Task brief
In the entries below, find every line with the string "will" and copy it.

[Collected data entries]

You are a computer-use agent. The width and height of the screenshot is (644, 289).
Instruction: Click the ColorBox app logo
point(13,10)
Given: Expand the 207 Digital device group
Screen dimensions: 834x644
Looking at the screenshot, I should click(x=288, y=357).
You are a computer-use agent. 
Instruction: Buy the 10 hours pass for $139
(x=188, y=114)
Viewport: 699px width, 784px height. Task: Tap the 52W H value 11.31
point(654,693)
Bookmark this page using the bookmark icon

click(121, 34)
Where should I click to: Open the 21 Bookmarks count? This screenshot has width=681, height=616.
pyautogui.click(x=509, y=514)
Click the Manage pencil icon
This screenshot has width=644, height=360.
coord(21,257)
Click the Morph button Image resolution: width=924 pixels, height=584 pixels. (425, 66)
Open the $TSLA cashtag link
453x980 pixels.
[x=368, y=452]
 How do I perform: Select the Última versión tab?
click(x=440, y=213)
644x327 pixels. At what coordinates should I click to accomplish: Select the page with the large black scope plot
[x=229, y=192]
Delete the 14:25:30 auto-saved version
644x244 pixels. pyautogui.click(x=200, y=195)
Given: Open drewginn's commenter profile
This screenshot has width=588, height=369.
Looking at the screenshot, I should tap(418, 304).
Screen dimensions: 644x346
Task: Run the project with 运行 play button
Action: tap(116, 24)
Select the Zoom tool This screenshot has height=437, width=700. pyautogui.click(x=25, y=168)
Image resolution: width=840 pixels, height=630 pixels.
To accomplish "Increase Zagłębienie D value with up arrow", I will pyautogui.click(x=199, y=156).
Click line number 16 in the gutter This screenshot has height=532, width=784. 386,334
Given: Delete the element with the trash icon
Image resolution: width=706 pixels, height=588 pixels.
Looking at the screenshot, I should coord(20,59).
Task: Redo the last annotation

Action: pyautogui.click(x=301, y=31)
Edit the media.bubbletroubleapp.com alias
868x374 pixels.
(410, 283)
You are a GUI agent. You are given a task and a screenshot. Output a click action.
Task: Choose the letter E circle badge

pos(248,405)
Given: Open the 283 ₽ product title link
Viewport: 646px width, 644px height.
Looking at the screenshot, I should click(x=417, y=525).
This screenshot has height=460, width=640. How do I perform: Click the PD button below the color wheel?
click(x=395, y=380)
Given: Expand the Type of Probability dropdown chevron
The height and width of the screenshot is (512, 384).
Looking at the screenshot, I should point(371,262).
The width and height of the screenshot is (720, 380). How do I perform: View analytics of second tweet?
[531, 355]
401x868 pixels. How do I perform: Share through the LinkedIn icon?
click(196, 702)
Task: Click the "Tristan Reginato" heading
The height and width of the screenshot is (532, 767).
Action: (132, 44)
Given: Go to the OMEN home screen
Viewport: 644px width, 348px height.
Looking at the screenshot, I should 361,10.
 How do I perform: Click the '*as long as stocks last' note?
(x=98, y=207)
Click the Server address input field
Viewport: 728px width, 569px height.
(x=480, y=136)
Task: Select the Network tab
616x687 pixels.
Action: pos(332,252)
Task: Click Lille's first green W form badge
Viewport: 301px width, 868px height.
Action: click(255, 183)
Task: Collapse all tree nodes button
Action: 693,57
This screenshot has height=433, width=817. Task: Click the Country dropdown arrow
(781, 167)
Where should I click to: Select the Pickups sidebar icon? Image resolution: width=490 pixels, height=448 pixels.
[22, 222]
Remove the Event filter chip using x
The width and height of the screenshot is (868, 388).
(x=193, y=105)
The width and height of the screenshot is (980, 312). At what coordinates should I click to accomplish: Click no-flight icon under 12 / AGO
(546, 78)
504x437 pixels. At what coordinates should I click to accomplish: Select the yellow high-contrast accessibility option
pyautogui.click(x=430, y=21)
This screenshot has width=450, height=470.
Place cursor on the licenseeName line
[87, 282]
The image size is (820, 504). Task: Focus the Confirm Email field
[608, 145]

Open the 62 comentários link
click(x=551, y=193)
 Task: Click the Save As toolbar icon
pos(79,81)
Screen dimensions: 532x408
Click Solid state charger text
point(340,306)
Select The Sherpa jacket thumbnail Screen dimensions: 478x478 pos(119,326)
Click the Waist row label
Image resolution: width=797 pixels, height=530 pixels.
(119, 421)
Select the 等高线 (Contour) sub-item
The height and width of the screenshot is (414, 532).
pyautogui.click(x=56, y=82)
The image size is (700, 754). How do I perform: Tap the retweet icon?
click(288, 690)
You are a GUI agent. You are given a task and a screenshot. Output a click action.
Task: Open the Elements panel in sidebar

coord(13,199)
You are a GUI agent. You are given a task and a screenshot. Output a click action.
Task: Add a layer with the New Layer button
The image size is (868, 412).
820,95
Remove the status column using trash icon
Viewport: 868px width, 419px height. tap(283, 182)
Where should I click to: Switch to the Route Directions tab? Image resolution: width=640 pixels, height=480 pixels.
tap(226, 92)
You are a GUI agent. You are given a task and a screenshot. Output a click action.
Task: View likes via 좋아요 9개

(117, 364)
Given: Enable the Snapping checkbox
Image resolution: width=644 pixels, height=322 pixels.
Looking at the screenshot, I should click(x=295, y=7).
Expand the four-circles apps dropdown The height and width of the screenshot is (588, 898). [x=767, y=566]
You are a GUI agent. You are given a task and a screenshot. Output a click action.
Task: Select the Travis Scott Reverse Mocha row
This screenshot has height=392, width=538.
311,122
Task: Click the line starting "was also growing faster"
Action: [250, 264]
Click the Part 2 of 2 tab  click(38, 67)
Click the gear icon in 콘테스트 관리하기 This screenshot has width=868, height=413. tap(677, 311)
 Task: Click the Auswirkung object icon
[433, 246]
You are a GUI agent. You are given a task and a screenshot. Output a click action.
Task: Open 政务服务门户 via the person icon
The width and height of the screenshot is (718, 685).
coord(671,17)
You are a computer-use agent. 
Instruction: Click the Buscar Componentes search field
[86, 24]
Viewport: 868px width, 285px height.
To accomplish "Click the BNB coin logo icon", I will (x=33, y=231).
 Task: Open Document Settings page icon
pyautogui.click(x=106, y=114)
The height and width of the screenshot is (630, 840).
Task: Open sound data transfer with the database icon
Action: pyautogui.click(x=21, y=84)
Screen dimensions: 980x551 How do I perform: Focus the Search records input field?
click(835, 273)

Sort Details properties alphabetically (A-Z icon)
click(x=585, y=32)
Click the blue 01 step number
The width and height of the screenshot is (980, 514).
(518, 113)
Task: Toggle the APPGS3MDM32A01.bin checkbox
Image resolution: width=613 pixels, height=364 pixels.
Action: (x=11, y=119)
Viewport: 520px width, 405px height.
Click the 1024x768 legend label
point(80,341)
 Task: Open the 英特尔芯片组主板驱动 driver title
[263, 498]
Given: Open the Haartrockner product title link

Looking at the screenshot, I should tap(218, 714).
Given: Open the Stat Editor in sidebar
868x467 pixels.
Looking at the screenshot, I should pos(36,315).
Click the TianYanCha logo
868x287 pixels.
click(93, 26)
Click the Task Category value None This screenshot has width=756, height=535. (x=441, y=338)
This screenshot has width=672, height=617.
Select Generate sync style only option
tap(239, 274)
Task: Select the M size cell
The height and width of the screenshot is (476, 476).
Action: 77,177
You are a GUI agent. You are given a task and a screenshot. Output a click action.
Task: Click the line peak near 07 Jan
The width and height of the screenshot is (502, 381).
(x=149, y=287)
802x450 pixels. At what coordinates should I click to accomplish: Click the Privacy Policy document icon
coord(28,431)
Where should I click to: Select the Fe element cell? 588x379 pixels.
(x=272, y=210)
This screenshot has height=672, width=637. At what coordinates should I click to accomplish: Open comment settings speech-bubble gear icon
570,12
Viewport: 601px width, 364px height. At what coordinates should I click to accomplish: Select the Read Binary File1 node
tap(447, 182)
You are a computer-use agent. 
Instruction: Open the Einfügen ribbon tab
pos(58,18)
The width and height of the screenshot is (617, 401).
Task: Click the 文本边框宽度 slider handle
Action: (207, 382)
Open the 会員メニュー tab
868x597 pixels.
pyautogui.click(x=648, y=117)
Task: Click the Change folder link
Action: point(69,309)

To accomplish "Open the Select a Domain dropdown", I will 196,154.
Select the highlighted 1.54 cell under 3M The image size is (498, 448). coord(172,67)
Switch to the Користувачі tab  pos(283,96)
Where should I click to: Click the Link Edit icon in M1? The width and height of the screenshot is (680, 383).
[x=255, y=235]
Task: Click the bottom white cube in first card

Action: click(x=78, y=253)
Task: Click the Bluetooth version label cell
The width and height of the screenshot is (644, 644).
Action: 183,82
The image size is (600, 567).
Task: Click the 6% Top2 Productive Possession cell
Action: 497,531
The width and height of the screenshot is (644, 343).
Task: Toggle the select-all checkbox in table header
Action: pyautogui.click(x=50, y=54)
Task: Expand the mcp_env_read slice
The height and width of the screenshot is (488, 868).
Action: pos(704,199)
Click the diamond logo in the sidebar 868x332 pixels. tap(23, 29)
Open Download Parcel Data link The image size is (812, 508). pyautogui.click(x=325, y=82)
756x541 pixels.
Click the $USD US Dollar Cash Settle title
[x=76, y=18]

Result of this exercise
To accomplish "Increase Zagłębienie D value with up arrow", I will pyautogui.click(x=199, y=156).
To accomplish "Click the BNB coin logo icon", I will (x=33, y=231).
To accomplish "Open the Select a Domain dropdown", I will 196,154.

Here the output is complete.